Odia kouyate Une guinéenne🇬🇳

11/06/2023 16:00
I didn't really want to bother commenting on this stinker - but seeing how the current set of votes park the movie in an almost 'must see' bracket I have to interject. So, deep breath... What on earth were they thinking? By 'they' I mean everyone who was involved in this turgid nonsense. Sure it has some reasonable social commentary, but it's all wrapped up in an absurdly, childish premise combined with quite the worst performance I think I've seen from an established, confident actor. He raps? Craps more like. It's so bad I wouldn't know where to begin, so here's a summary of the pluses and minuses - Pluses... um... it's in color... okay, minuses... it's a boring, nonsensical, badly directed, amateurishly edited, unbelievably mediocre, rambling, story-less, glowingly foolish waste of time and money (i.e. yours). It's so god-awful that if this movie were to step in dog pooh, the pooh would wipe IT off it's shoe.
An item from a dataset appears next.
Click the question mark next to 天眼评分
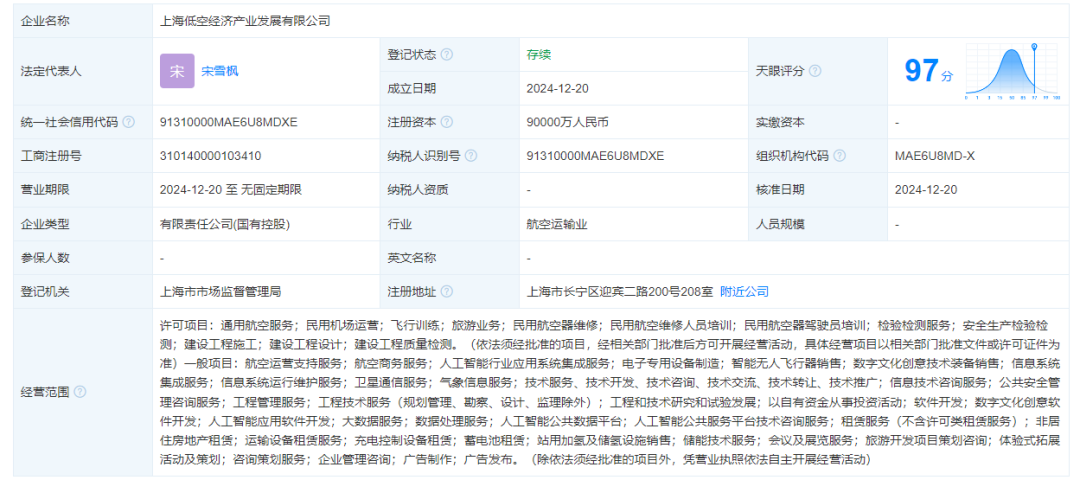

Please believe me when I say you MUST avoid this rubbish.

Damas

11/06/2023 16:00
One of two alleged motion pictures that I have voluntarily failed to view to completion in my half century plus of movie attendance. Except for a paltry few humorous moments, one of the most worthless efforts ever put to celluloid. But what else can you expect when you allow a shallow thinking, self congratulatory, egocentric like Beatty to run amok with a typewriter. WB, long a Hollywood darling, exposed himself as the personification of the Emperor's new clothes, and the real life equivalent of Being There's Chauncey. Senseless, gratuitously profane, extravagantly offensive and worst of all, gut wrenchingly boring, to the extent that only the most avid devotees of Beatty's crabbed philosophical views could appreciate it. As it sludged painfully on, getting worse with each scene, I found myself wondering what could possess any homo sapien writer with an IQ above 50 to continue to disgorge this bile with absolutely no smattering of socially redeeming value. Fortunately my psychological defensive mechanisms have succeeded in blurring this grotesque memory over the past seven years to the point where I can now bear to write about it without initiating gross reflux. Can you tell I didn't like it? Want a succinct review? Bullworthless.